**Exercise instructions**
Exclude the pictures; give every entry again exactly as written.

[Collection entries]
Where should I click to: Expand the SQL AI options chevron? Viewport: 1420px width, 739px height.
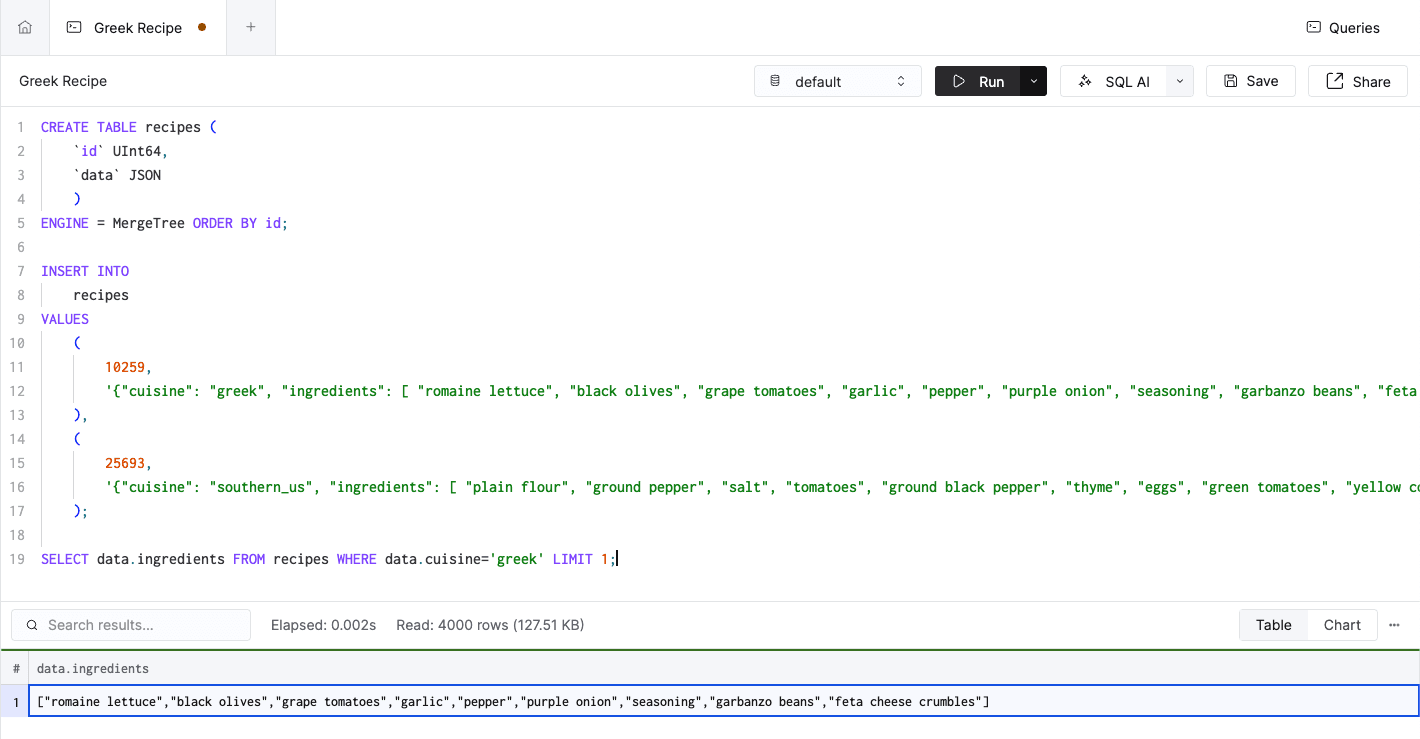tap(1180, 82)
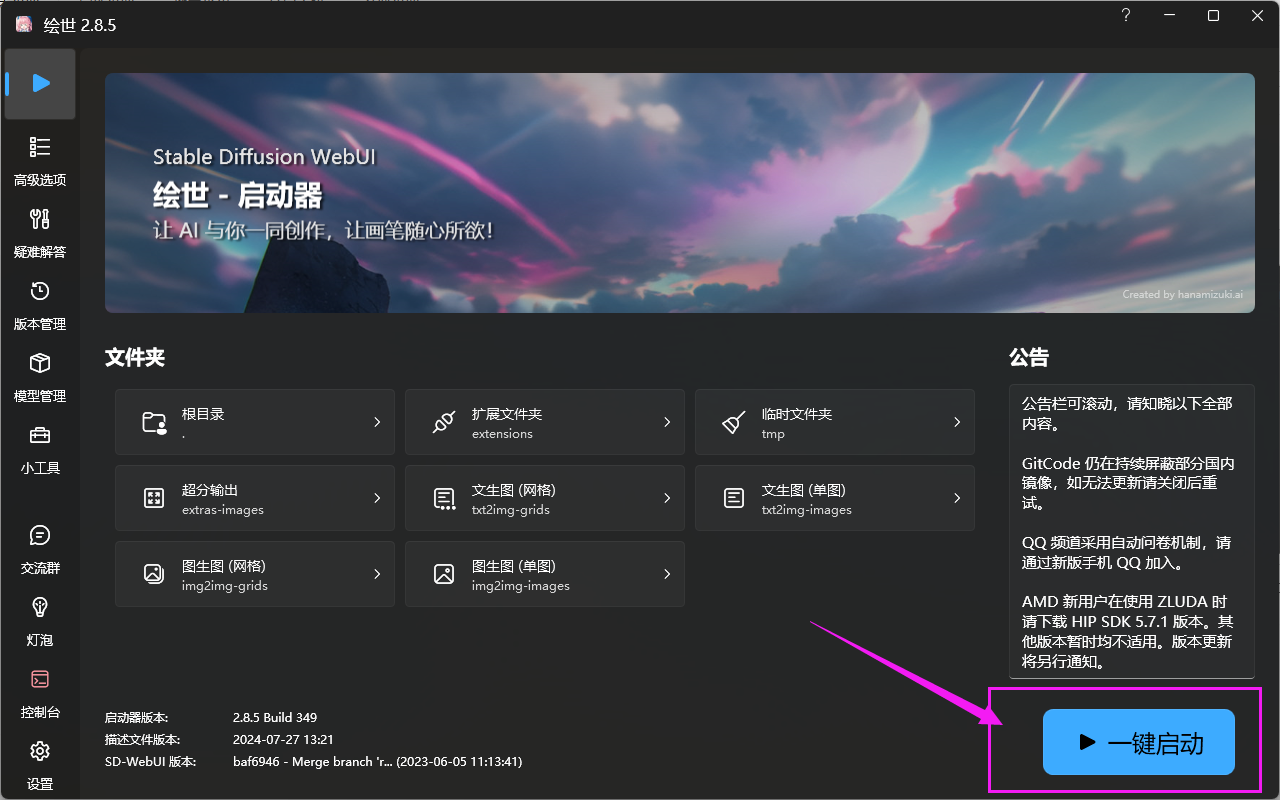Open the 文生图 (网格) txt2img-grids folder
Screen dimensions: 1280x800
[x=545, y=498]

**Exercise answer**
Where should I click to: Expand the SQL AI options chevron? Viewport: 1420px width, 739px height.
tap(1180, 82)
Open the 文生图 (网格) txt2img-grids folder
Screen dimensions: 1280x800
[x=545, y=498]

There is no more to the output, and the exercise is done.